SOURCE DATA
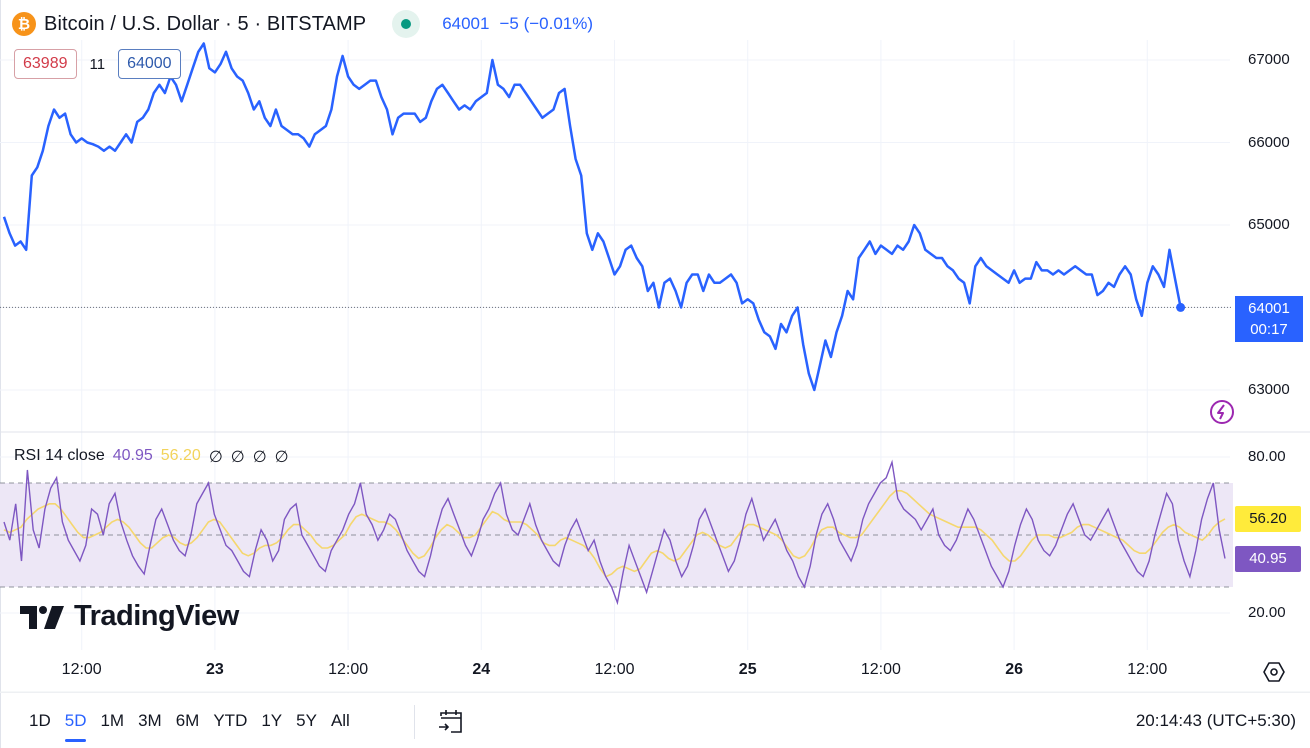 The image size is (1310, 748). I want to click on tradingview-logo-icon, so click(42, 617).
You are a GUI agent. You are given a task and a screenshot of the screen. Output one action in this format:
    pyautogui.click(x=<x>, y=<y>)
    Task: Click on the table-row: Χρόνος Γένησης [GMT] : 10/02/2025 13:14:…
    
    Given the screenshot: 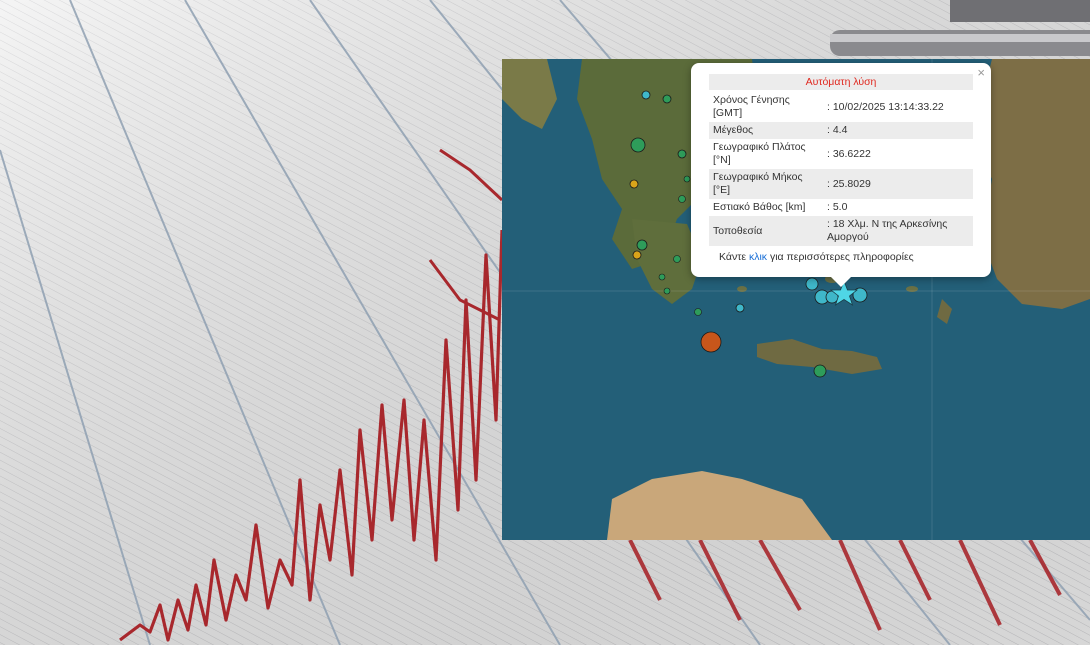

PROBLEM TO WORK ON
Retype all of the material above line for line, keeping every character unchanged, and leave out the pictures.

TASK SOLUTION
 The image size is (1310, 748). I want to click on tradingview-logo-icon, so click(42, 617).
You are a GUI agent. You are given a task and a screenshot of the screen. Output one action in this format:
    pyautogui.click(x=<x>, y=<y>)
    Task: Click on the table-row: Χρόνος Γένησης [GMT] : 10/02/2025 13:14:…
    
    Given the screenshot: 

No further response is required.